Principal investigator Timothy F. Murphy, MD, has been collaborating with Sanjay Sethi, MD, and Michael Buck, PhD, to study and detail the mechanisms that allow non-typeable Haemophilus influenzae (NTHi) to infect and survive in the airways of adults with COPD.
This understanding may lead to the first new drugs in 50 years to reduce infections and save lives.
A new $2.3 million, five-year grant from the National Institute of Allergy and Infectious Diseases funds the latest project, “Persistent H. influenzae in COPD - Virulence, Vaccines and Antibiotic Resistance.”
COPD afflicts nearly 24 million Americans and is the third most common cause of death.
Researchers say NTHi could be an important factor in airway inflammation and impaired pulmonary function — both indicators of the disease.
“H. influenzae is the most important bacterial cause of exacerbations or the worsening of COPD symptoms, and can lead to serious complications,” says Murphy, SUNY Distinguished Professor of medicine and UB senior associate dean for clinical and translational research.
In healthy people, H. influenzae is frequently present in the throat, but does not cause problems, Murphy says.
However, the bacterium “seems to proliferate and flourish in the diseased, lower respiratory airways of patients with COPD,” whose normal protective responses are impaired, he explains.
The investigators aim to learn how NTHi is able to persist from months to years in airways and survive repeated courses of antibiotic therapy. They also will evaluate potential vaccine antigens now under development.
“This is an excellent example of translational research,” notes Murphy.
He and Sethi, professor of medicine and chief of pulmonary, critical care and sleep medicine, say little progress has been made in developing new treatments and preventing infections in COPD, other than antibiotics. Sethi also is a staff physician with the VA Western New York Healthcare System.
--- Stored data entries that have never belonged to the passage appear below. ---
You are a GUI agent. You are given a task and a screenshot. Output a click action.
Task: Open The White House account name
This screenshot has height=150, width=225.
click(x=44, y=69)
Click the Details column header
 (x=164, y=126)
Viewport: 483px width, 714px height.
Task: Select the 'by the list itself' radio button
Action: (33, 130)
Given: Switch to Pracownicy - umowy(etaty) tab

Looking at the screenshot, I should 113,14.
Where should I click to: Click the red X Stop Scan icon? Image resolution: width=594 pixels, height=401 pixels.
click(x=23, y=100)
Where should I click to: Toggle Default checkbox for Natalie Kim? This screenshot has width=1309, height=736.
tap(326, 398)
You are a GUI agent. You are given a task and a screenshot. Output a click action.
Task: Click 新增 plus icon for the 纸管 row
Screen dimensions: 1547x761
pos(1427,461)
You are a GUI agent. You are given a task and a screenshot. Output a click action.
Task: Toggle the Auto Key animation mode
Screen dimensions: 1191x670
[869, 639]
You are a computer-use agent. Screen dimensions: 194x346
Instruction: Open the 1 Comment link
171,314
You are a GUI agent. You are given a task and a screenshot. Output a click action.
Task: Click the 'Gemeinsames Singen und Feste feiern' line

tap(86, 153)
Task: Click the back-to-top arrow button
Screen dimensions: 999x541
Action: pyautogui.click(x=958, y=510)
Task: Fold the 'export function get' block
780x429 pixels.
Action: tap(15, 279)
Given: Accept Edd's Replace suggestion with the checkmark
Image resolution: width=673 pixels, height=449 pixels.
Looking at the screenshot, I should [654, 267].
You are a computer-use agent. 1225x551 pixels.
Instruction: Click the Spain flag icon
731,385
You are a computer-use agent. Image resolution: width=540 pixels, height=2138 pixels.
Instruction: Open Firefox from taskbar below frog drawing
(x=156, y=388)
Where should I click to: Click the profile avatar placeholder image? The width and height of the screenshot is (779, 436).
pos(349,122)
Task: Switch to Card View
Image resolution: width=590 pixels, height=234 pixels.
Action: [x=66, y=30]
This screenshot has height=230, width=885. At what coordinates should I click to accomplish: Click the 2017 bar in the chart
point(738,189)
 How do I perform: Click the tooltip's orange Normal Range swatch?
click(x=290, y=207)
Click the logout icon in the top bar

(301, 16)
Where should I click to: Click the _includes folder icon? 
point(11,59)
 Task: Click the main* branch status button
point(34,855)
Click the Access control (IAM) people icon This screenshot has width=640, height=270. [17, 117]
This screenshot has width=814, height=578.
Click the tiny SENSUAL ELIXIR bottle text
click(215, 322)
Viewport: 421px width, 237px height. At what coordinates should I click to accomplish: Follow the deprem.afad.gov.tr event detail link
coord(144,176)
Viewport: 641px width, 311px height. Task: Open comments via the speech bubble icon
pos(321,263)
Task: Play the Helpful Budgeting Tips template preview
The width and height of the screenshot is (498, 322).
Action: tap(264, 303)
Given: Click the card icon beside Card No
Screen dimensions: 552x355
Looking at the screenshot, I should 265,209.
The researchers will assess how NTHi survives an onslaught of antibiotics by using an innovative Hollow Fiber Infection Model developed by co-investigator Brian Tsuji, PharmD, associate professor of pharmacy practice in the School of Pharmacy and Pharmaceutical Sciences.
Tsuji’s model will expose NTHi to levels of antibiotics at the exact levels that occur in COPD patients.
The researchers will integrate these results with the results of genome analysis to better understand antibiotic resistance and tolerance.
Buck, assistant professor of biochemistry — who oversees the UB Next-Generation Sequencing and Expression Analysis Core Facility — will conduct genome sequencing.
Lab technicians Charmaine Kirkham, Aimee Brauer and Antoinette Johnson also are involved in the study.
The project’s National Institutes of Health grant application scored a perfect 10 — a rare accomplishment that Murphy attributes to several factors:
The current study represents the 28th year of the grant, which has been renewed every three to five years through a competitive process.